* The records *
---------------

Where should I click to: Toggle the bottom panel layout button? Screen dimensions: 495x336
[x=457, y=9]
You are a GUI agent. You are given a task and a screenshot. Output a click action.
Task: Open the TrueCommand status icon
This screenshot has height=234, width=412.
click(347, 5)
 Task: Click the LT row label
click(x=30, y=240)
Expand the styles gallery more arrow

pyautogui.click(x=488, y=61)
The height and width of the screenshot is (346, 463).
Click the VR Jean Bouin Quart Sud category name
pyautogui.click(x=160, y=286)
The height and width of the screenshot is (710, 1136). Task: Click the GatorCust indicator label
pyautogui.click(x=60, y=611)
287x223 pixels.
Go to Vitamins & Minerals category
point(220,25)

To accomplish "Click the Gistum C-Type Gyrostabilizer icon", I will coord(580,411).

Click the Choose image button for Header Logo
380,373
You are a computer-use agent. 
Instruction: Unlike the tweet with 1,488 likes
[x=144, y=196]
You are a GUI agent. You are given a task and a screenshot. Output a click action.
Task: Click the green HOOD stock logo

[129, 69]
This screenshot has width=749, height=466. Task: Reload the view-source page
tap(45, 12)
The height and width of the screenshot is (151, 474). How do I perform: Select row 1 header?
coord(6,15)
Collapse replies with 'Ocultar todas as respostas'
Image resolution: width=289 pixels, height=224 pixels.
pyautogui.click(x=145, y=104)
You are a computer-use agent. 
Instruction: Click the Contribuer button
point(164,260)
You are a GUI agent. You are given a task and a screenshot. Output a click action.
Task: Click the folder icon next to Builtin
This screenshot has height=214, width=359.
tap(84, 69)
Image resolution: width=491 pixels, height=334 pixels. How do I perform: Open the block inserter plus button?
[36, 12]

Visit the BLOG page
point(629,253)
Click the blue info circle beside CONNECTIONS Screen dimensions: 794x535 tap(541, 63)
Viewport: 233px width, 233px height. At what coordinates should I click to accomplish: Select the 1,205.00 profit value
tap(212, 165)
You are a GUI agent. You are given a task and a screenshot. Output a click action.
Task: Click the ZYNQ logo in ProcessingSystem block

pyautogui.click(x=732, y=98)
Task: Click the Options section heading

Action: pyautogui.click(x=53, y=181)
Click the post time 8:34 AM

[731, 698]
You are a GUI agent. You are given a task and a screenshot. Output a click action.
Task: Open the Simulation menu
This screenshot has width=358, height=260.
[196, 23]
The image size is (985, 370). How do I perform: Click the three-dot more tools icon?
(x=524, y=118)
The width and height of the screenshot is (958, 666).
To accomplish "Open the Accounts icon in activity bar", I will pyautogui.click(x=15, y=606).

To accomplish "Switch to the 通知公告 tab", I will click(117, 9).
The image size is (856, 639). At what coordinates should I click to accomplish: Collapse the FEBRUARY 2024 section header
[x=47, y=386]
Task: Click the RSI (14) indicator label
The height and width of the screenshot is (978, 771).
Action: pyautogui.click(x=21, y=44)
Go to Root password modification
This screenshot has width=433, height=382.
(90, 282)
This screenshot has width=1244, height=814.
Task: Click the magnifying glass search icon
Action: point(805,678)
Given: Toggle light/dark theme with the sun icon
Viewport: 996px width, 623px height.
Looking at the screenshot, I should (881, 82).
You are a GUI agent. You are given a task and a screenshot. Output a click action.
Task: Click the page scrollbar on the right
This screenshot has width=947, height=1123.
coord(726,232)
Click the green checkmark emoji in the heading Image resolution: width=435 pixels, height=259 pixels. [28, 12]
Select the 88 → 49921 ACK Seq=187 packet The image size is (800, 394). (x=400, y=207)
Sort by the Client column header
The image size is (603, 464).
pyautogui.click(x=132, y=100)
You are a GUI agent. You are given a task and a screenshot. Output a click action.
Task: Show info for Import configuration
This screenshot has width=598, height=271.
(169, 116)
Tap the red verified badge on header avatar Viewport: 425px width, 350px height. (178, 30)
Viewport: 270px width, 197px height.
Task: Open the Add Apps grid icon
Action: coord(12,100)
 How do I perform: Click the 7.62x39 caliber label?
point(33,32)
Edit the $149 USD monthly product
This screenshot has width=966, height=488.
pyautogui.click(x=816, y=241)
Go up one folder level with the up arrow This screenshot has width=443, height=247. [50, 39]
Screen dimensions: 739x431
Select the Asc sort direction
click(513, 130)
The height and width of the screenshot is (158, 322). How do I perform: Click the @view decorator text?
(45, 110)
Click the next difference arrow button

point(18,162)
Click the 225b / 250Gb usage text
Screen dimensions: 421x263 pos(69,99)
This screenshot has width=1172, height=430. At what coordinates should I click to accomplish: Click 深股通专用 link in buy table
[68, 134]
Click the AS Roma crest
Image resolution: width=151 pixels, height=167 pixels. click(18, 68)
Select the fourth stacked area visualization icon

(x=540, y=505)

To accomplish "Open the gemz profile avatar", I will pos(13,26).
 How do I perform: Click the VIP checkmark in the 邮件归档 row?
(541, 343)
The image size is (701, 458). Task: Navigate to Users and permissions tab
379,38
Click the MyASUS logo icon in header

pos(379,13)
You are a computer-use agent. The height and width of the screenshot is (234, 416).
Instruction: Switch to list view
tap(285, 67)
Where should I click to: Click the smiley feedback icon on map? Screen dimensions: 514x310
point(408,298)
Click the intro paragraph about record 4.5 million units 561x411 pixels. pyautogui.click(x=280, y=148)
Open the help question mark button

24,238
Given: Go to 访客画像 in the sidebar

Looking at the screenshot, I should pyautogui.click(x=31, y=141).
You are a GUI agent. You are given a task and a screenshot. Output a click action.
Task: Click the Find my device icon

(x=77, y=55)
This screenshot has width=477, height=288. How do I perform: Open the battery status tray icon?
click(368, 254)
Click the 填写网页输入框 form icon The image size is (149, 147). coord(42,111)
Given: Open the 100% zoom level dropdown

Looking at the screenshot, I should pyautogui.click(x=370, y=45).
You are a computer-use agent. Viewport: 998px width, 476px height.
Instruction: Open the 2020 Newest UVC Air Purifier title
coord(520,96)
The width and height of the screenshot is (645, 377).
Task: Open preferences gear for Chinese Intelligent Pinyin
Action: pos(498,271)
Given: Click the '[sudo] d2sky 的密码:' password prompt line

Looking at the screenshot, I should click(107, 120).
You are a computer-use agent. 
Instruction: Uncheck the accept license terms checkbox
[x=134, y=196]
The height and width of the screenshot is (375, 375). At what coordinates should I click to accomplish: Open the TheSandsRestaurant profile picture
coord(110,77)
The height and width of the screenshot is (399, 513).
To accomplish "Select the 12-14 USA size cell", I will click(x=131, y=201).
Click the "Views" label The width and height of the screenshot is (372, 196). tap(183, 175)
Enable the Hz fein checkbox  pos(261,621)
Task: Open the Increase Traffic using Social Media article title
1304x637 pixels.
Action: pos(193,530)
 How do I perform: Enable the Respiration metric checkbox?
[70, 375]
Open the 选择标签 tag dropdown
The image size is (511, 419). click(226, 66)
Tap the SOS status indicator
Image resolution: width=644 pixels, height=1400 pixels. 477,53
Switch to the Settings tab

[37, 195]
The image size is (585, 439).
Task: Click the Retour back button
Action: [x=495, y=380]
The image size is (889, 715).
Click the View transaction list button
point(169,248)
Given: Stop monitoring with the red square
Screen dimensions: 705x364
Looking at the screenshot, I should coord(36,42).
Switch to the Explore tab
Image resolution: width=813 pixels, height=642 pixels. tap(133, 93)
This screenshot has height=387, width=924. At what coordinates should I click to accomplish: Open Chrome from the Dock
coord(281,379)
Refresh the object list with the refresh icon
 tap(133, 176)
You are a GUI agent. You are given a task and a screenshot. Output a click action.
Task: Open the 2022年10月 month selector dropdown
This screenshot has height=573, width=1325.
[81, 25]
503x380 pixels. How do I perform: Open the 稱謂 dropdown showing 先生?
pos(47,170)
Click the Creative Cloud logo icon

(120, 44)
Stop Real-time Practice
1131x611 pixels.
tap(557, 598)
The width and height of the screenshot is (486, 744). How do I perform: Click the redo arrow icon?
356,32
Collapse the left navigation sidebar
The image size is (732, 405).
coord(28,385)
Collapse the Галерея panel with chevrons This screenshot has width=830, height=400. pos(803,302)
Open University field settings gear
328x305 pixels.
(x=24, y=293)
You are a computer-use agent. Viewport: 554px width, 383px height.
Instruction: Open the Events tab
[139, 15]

---------------

The lines to extract from the data above begin with the line containing "Switch to the Explore tab" and end with the line containing "Collapse the left navigation sidebar". Extract them exactly, including both.

* Your solution *
Switch to the Explore tab
Image resolution: width=813 pixels, height=642 pixels. tap(133, 93)
This screenshot has height=387, width=924. At what coordinates should I click to accomplish: Open Chrome from the Dock
coord(281,379)
Refresh the object list with the refresh icon
 tap(133, 176)
You are a GUI agent. You are given a task and a screenshot. Output a click action.
Task: Open the 2022年10月 month selector dropdown
This screenshot has height=573, width=1325.
[81, 25]
503x380 pixels. How do I perform: Open the 稱謂 dropdown showing 先生?
pos(47,170)
Click the Creative Cloud logo icon

(120, 44)
Stop Real-time Practice
1131x611 pixels.
tap(557, 598)
The width and height of the screenshot is (486, 744). How do I perform: Click the redo arrow icon?
356,32
Collapse the left navigation sidebar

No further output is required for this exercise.